On 15-May-2015 02:25 am, Benedikt Stockebrand <[email protected]> wrote:
> 
> Hi folks,
> 
> this is admittedly a pet peeve of mine, so apologies right in advance
> to anybody getting offended by this, but I'd like to rephrase 
> 
> "Marc Blanchet" <[email protected]> writes:
> 
>> I think the technology (v6only-nat64-dns64) is mature enough.
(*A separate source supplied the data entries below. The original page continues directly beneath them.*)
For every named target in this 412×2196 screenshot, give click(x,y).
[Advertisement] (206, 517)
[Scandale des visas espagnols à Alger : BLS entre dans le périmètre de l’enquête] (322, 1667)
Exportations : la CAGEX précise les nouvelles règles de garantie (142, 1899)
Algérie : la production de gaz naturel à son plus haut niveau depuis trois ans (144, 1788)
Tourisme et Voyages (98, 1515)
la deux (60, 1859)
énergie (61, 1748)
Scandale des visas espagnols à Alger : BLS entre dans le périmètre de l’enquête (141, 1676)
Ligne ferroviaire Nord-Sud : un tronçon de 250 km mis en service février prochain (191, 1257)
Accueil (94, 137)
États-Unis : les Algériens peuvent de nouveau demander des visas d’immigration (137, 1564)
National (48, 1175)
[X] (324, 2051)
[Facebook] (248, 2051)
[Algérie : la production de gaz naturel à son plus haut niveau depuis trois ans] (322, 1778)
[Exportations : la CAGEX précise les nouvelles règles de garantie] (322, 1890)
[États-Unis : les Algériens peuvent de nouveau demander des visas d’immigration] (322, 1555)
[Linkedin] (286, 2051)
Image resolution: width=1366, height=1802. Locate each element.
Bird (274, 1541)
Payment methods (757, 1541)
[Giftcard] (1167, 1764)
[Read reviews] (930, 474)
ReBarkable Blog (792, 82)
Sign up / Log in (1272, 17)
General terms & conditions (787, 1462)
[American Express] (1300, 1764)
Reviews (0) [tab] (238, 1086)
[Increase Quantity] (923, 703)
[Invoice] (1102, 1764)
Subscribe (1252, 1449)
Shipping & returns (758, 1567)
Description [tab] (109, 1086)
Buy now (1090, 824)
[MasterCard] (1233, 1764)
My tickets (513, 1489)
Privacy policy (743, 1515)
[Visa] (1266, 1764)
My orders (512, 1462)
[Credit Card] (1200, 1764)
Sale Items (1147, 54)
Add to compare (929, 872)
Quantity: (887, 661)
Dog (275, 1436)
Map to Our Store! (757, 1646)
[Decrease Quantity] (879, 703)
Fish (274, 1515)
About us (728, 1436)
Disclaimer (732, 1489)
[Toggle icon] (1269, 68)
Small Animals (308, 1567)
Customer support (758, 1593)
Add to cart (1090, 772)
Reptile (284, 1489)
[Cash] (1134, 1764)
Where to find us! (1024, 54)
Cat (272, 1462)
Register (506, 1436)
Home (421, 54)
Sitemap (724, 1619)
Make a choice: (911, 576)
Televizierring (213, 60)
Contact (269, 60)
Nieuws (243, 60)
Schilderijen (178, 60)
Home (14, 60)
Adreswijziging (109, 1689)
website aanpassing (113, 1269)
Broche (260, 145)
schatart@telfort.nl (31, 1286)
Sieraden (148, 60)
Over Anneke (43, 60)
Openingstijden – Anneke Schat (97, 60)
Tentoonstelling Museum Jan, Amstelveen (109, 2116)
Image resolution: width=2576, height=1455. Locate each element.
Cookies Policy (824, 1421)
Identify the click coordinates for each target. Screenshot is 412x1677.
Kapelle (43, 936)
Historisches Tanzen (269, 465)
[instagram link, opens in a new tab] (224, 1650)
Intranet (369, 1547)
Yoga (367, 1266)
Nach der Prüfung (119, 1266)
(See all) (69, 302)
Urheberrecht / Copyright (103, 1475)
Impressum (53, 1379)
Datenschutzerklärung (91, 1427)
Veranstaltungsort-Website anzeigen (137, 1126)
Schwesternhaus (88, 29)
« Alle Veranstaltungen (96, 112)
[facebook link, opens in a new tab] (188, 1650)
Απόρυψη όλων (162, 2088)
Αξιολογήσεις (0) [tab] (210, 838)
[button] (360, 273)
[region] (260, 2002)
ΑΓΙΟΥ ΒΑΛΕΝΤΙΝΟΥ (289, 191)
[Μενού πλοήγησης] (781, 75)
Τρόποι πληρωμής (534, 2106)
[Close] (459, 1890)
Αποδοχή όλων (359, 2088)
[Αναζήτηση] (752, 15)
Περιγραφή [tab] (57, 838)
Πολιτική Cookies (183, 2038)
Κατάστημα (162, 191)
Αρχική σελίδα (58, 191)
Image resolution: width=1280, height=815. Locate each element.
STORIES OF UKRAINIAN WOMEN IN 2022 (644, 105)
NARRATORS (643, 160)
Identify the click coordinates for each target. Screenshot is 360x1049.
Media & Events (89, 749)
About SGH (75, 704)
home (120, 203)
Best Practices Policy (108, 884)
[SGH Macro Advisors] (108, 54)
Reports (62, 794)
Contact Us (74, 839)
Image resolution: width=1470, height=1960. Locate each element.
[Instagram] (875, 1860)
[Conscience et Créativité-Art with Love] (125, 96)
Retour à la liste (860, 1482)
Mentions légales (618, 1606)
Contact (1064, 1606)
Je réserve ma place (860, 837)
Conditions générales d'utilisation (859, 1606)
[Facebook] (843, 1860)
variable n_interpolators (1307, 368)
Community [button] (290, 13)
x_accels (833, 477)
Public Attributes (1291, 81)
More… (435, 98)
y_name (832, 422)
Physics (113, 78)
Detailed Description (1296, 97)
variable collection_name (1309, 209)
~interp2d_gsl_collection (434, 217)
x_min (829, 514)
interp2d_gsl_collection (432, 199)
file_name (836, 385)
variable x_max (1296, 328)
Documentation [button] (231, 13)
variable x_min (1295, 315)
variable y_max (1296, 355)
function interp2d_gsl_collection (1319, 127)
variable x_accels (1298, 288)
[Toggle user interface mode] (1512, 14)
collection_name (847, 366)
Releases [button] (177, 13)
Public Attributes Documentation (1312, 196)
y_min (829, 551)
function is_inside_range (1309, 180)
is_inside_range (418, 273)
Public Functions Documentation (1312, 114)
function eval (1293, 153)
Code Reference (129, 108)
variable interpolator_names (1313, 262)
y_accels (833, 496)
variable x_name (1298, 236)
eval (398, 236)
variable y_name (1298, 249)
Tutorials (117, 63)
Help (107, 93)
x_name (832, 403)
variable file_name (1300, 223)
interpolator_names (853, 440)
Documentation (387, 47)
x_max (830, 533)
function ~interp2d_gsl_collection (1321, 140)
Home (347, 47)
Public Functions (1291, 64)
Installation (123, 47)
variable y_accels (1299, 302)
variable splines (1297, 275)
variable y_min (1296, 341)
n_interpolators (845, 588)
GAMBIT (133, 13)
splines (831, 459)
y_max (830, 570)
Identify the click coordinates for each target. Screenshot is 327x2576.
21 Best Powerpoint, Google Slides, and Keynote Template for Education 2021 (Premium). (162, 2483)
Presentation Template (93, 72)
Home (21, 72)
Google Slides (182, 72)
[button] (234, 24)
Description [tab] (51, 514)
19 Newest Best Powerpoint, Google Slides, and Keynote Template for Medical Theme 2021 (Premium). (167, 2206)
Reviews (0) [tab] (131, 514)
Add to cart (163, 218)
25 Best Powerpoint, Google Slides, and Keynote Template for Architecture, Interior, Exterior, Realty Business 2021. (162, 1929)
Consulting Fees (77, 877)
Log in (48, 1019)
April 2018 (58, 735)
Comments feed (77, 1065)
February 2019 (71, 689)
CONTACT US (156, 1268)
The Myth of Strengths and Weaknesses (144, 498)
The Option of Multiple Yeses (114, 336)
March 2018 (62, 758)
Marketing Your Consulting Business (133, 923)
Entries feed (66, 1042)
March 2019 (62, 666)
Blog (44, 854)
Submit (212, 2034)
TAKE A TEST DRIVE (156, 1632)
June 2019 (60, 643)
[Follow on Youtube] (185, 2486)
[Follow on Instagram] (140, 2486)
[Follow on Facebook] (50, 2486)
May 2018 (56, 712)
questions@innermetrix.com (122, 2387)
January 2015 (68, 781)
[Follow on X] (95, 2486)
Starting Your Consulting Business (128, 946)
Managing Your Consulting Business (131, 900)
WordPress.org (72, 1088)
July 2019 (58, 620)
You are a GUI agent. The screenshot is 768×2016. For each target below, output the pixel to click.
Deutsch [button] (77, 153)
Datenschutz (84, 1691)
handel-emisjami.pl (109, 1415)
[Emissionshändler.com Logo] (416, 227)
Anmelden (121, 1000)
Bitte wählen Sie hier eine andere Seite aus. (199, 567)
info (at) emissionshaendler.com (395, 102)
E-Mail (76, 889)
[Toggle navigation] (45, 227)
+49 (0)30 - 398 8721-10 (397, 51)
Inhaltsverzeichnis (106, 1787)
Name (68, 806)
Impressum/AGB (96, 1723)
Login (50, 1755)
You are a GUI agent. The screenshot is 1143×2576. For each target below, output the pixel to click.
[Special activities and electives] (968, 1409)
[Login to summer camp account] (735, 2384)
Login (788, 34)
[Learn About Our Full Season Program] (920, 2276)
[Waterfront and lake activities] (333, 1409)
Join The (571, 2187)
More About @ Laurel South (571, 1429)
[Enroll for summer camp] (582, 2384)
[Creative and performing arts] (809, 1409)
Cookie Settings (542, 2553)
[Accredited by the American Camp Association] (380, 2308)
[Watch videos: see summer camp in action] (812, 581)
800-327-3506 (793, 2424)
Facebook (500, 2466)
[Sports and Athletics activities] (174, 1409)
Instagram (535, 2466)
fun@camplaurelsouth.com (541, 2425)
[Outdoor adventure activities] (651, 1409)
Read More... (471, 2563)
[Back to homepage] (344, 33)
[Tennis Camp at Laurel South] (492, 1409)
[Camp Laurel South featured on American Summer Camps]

The
>> problem is that various applications and services are not compatible
>> with it (usually IPv4 addresses negotiated in the payload)
> 
> as this: 
> 
>    I think the technology (v6only-nat64-dns64) is inherently broken by
>    design.  By design it doesn't support a range of important and
>    widely used existing applications and services that it should be
>    compatible with to be considered "working".
> 
> With NAT, NAT64 or whatever other application unaware translation hack
> being around, a lot of extra complexity is pushed towards the
> application layer.  NAT* doesn't solve any problems, it just puts the
> burden on others who is unlikely in a situation to defend themselves
> (the app. developers) ; the overall effect is counterproductive.
> 
> Aside from that, once we talk not full-blown computers but embedded
> devices, adding support for NAT penetration (STUN or whatever) is a
> major problem.  The original Arduino uses a microcontroller with 32KB
> of flash (for program code) and 2KB of RAM, and that's already a fairly
> big one.  Adding STUN support there is a serious problem.
> 
> 
> Again, this isn't meant as a flame or anything, but to show that
> these technologies have serious implications for others.

To avoid some of that, they can go IPv6-only, including their servers and all 
peers they communicate with, then there doesn't need to be NAT64 for their 
traffic.  But even IPv6-only they will need firewall traversal support, as 
firewalls by default will block unsolicited incoming traffic (RFC6092).